1. Calculation of Depreciation
a. Straight-Line Method
  • Formula: \((\text{Cost} - \text{Residual Value}) / \text{Useful Life in Years}\)
  • Annual Depreciation Expense: \((\$14,500 - \$1,000) / 5 = \$2,700\)

| Year | Computation | Annual Deprec Exp | End Bal Accum Deprc | Carrying Value | |------|-------------|-------------------|---------------------|----------------| | 2018 | $2,700 | $2,700 | $2,700 | $11,800 | | 2019 | $2,700 | $2,700 | $5,400 | $9,100 | | 2020 | $2,700 | $2,700 | $8,100 | $6,400 | | 2021 | $2,700 | $2,700 | $10,800 | $3,700 | | 2022 | $2,700 | $2,700 | $13,500 | $1,000 |

b. Production Method
  • Formula: \((\text{Cost} - \text{Residual Value}) / \text{Total Estimated Hours} \times \text{Hours Used}\)
  • Depreciation Rate per Hour: \((\$14,500 - \$1,000) / 7,500 = \$1.80\)

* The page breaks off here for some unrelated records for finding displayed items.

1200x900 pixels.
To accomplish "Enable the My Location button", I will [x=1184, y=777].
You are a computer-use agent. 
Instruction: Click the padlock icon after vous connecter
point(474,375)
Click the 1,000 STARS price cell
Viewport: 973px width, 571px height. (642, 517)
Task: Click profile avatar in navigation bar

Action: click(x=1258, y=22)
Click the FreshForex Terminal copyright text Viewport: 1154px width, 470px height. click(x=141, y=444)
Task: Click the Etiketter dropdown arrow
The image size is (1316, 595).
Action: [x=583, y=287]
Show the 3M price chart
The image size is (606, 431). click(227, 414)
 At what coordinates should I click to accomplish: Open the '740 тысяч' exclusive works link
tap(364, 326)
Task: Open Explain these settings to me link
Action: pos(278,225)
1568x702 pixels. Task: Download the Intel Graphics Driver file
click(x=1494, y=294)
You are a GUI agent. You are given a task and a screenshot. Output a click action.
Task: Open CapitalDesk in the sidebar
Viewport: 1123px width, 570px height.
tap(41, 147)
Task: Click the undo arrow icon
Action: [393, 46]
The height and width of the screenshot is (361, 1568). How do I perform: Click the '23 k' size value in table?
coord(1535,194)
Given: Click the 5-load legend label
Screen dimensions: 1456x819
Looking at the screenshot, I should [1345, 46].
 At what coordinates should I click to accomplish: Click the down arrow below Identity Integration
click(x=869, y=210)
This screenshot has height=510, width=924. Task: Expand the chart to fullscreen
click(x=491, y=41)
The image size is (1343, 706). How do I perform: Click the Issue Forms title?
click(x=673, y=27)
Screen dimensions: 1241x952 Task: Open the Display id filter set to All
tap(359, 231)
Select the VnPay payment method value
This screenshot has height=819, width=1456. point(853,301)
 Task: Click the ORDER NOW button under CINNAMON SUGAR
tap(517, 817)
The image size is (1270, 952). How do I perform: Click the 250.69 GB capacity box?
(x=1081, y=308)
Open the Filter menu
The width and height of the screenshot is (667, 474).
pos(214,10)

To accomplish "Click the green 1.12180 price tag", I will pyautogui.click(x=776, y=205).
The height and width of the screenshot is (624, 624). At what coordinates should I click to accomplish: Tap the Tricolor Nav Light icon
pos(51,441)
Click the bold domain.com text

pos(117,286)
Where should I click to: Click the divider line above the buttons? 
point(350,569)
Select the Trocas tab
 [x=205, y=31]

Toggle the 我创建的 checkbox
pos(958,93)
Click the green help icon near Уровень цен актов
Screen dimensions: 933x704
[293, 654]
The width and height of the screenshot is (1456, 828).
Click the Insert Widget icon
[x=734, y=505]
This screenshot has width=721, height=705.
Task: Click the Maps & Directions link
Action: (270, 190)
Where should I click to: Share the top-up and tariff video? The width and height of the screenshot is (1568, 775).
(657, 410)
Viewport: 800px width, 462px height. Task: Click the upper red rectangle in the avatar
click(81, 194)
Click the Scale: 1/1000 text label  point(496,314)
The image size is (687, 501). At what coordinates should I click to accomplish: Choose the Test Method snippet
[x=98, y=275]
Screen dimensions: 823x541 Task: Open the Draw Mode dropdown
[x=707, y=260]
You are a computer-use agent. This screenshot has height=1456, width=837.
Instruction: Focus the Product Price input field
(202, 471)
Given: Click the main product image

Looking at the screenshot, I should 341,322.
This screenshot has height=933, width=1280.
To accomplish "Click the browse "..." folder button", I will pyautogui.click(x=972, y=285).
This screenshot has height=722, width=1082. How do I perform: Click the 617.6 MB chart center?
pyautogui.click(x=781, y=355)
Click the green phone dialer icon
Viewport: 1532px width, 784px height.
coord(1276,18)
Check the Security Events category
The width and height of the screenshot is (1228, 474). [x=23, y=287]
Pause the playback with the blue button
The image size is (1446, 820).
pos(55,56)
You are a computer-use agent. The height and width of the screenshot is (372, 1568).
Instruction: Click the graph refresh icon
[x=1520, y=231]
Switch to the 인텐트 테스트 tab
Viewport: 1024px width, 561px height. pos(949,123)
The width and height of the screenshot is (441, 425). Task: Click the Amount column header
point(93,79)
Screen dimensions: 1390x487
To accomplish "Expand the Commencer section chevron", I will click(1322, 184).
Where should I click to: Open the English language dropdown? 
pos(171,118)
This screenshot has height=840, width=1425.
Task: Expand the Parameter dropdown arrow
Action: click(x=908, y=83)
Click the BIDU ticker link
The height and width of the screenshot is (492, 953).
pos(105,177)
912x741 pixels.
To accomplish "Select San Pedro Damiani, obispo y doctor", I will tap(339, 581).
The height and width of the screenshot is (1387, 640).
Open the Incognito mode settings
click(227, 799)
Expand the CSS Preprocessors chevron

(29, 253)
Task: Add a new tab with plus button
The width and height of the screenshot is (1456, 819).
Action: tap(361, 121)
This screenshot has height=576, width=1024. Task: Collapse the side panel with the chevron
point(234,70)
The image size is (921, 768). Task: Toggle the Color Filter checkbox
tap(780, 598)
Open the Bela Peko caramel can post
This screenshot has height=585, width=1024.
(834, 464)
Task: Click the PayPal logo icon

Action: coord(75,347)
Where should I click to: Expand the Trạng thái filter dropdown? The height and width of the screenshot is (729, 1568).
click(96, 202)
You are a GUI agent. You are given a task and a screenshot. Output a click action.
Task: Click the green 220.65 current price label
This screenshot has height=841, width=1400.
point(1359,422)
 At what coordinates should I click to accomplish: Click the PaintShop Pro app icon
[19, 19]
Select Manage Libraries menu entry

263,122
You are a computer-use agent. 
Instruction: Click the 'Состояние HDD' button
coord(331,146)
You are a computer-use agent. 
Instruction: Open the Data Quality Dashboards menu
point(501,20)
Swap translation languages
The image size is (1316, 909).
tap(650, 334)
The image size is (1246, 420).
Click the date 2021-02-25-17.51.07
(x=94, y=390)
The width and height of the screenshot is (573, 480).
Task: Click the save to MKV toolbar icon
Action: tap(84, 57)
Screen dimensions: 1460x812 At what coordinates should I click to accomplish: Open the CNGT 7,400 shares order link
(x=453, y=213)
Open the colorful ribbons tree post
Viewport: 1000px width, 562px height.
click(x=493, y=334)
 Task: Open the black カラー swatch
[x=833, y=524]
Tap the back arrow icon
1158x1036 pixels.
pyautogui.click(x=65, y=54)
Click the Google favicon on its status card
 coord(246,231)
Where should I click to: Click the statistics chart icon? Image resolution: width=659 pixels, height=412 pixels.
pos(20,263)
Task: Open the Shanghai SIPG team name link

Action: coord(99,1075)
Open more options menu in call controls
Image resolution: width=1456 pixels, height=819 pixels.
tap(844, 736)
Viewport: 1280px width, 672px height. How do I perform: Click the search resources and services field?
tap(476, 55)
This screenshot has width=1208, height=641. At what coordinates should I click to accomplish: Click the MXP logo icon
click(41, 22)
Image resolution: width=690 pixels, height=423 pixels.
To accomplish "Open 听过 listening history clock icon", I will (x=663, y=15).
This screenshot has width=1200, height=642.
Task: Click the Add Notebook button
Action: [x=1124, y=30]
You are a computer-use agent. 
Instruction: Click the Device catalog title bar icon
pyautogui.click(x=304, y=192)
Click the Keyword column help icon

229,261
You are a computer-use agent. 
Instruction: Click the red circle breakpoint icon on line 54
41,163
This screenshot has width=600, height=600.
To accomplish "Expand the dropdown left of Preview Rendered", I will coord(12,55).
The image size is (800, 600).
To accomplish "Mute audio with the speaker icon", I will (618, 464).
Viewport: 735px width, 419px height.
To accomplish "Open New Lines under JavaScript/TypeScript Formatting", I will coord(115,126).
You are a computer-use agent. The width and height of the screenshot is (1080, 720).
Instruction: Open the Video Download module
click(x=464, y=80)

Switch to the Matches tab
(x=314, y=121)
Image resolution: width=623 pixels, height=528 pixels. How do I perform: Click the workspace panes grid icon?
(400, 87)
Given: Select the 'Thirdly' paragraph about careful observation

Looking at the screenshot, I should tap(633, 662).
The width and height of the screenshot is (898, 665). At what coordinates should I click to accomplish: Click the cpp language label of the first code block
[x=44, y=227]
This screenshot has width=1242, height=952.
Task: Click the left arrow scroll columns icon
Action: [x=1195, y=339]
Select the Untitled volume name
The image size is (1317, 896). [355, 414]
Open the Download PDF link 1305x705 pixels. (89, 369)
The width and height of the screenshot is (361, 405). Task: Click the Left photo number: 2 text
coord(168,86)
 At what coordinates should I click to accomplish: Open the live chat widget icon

| Year | Computation | Annual Deprec Exp | End Bal Accum Deprc | Carrying Value | |------|-------------|-------------------|---------------------|----------------| | 2018 | $1.80 x 1,500 | $2,700 | $2,700 | $11,800 | | 2019 | $1.80 x 2,625 | $4,725 | $7,425 | $7,075 | | 2020 | $1.80 x 2,250 | $4,050 | $11,475 | $3,025 | | 2021 | $1.80 x 750 | $1,350 | $12,825 | $1,675 | | 2022 | $1.80 x 375 | $675 | $13,500 | $1,000 |

c. Double-Declining-Balance Method
  • Formula: \((2 / \text{Useful Life in Years}) \times \text{Book Value at Beginning of Year}\)
  • Rate: \(2 \times (1/5) = 40\%\)

| Year | Computation | Annual Deprec Exp | End Bal Accum Deprc | Carrying Value | |------|-------------|-------------------|---------------------|----------------| | 2018 | 40% x $14,500 | $5,800 | $5,800 | $8,700 | | 2019 | 40% x $8,700 | $3,480 | $9,280 | $5,220 | | 2020 | 40% x $5,220 | $2,088 | $11,368 | $3,132 | | 2021 | 40% x $3,132 | $1,252.80 | $12,620.80 | $1,879.20 | | 2022 | $879.20 (to reach $1,000) | $879.20 | $13,500 | $1,000 |

2. Adjusting Entries for 2018
  • Straight-Line:

    • Debit: Depreciation Expense $2,700
    • Credit: Accumulated Depreciation $2,700
  • Production:

    • Debit: Depreciation Expense $2,700
    • Credit: Accumulated Depreciation $2,700
  • Double-Declining-Balance:

    • Debit: Depreciation Expense $5,800
    • Credit: Accumulated Depreciation $5,800
3. Accumulated Depreciation Account (T Account)
  • Straight-Line:

    • 2018: $2,700
    • 2019: $5,400
    • 2020: $8,100
    • 2021: $10,800
    • 2022: $13,500
  • Production:

    • 2018: $2,700
    • 2019: $7,425
    • 2020: $11,475
    • 2021: $12,825
    • 2022: $13,500
  • Double-Declining-Balance:

    • 2018: $5,800
    • 2019: $9,280
    • 2020: $11,368
    • 2021: $12,620.80
    • 2022: $13,500
4. Balance Sheet Presentation on December 31, 2018
  • Straight-Line:

    • Cost: $14,500
    • Less: Accumulated Depreciation: $2,700
    • Carrying Value: $11,800
  • Production:

    • Cost: $14,500
    • Less: Accumulated Depreciation: $2,700
    • Carrying Value: $11,800
  • Double-Declining-Balance:

    • Cost: $14,500
    • Less: Accumulated Depreciation: $5,800
    • Carrying Value: $8,700
5. Balance Sheet Presentation on December 31, 2022
  • Straight-Line:

    • Cost: $14,500
    • Less: Accumulated Depreciation: $13,500
    • Carrying Value: $1,000
  • Production:

    • Cost: $14,500
    • Less: Accumulated Depreciation: $13,500
    • Carrying Value: $1,000
  • Double-Declining-Balance:

    • Cost: $14,500
    • Less: Accumulated Depreciation: $13,500
    • Carrying Value: $1,000
6. Conclusions from Depreciation Patterns
  • Straight-Line: Provides a consistent expense each year, which is simple and predictable.
  • Production: Matches expense with usage, which is ideal for assets where wear and tear are usage-dependent.
  • Double-Declining-Balance: Accelerates depreciation, which can be beneficial for tax purposes and reflects higher early-year usage.

Each method has its advantages depending on the company's financial strategy and the nature of the asset's use.